Lors de son allocution, Emmanuel Macron a annoncé l’arrivée de deux premiers vols de rapatriement de Français mardi dans la soirée. Il a indiqué que ce rapatriement concernait « les plus vulnérables » (les personnes âgées, les personnes fragiles et les familles avec des enfants en très bas âge). Un premier vol en provenance d’Oman a atterri dans la nuit du mardi 3 au mercredi 4 mars. Selon les chiffres du Quai d’Orsay relayés par Le Monde, près de 400 000 Français sont présents dans la douzaine de pays concernés par le conflit. Le ministre des Affaires étrangères, Jean-Noël Barrot, a déclaré lors d’une interview mercredi 4 mars que « plusieurs vols » sont prévus dans la journée. L’un d’entre eux va transporter des ressortissants français présents aux Émirats arabes unis et « un autre partira de l’Égypte pour pouvoir emporter certains de nos compatriotes (…) les plus vulnérables en provenance d’Israël », a-t-il détaillé.

Des renforts militaires au Moyen-Orient

Lors de sa prise de parole mardi 3 mars, Emmanuel Macron a indiqué que deux bases françaises avaient été touchées par « frappes limitées ayant causé des dégâts matériels ». Il a également annoncé des renforts militaires au Moyen-Orient, dont le porte-avions Charles de Gaulle, qui va « faire route vers la Méditerranée ». Une frégate et des moyens anti-aériens ont aussi été envoyés à Chypre, pays de l’Union européenne touché par un drone dans la nuit du 1er au 2 mars. « Des Rafale, des systèmes de défense antiaérienne et de radars aéroportés ont été déployés ces dernières heures » dans la région, a-t-il ajouté. Le président a dit vouloir une coalition pour réunir des moyens « y compris militaires » afin de sécuriser « les voies maritimes essentielles à l’économie mondiale ».
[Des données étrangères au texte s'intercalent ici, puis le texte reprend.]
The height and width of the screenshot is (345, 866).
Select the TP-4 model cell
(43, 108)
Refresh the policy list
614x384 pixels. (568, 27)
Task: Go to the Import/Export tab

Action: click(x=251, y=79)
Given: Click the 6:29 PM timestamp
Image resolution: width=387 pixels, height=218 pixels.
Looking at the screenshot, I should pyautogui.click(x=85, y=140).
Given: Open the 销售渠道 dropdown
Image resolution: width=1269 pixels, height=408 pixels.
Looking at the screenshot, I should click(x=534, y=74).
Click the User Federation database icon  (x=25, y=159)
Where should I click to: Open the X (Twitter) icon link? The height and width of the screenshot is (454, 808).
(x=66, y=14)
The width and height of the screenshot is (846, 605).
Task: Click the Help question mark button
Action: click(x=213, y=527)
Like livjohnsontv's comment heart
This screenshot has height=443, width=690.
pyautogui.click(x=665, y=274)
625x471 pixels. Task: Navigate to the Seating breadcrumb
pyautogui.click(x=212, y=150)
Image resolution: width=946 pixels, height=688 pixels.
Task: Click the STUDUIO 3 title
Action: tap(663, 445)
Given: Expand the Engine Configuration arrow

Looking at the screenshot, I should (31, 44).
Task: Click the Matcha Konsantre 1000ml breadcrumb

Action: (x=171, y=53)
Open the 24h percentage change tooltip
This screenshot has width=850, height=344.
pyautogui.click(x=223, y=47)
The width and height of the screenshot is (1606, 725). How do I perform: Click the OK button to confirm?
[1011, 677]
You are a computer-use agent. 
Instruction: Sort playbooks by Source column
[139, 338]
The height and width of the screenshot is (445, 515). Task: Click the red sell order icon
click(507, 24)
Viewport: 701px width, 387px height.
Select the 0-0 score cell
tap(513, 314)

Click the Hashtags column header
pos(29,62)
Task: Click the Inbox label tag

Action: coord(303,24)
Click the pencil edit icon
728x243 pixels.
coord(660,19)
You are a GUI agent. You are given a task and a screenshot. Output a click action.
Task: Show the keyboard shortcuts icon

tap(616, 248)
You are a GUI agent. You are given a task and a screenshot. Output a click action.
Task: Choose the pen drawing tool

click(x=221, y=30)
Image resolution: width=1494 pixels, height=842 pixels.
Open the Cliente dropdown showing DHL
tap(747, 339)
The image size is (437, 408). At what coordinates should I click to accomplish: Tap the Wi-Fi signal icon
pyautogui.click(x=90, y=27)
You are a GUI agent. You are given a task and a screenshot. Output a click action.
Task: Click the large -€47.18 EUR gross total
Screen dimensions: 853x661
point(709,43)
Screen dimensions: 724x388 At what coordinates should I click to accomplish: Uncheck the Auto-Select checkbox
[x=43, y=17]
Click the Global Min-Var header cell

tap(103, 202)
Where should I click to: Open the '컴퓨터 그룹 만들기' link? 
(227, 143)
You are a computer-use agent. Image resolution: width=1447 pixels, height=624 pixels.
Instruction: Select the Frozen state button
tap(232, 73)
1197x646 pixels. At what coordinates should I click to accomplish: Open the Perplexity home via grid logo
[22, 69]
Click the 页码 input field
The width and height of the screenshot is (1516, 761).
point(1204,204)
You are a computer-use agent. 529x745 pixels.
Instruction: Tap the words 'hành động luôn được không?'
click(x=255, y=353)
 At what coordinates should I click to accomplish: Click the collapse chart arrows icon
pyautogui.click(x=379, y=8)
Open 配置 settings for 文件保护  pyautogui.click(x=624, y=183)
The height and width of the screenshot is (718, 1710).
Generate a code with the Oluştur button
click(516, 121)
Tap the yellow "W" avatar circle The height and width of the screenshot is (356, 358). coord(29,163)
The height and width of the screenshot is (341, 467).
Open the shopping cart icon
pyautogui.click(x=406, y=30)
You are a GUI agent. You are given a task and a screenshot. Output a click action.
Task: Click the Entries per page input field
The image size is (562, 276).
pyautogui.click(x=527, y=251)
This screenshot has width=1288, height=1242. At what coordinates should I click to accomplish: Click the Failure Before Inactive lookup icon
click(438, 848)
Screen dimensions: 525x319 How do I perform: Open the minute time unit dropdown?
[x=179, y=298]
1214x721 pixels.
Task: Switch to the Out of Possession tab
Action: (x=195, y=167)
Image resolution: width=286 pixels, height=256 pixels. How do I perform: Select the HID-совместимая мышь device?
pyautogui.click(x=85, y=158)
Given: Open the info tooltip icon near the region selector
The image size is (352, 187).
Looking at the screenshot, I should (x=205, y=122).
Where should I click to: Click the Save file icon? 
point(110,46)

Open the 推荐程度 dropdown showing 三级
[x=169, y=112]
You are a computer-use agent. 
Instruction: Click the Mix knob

Emmanuel Macron a aussi mis en garde Israël contre toute opération terrestre au Liban, ce qu’il considère comme « une escalade dangereuse et une erreur stratégique ». Il a demandé à Israël de « respecter le territoire libanais et son intégrité ». Enfin, le président a annoncé des mesures de sécurité en France. « À ma demande, le gouvernement a renforcé le dispositif de protection militaire Sentinelle et la vigilance autour des lieux et des personnes les plus exposées », a-t-il affirmé, en référence aux patrouilles de soldats sur le territoire français.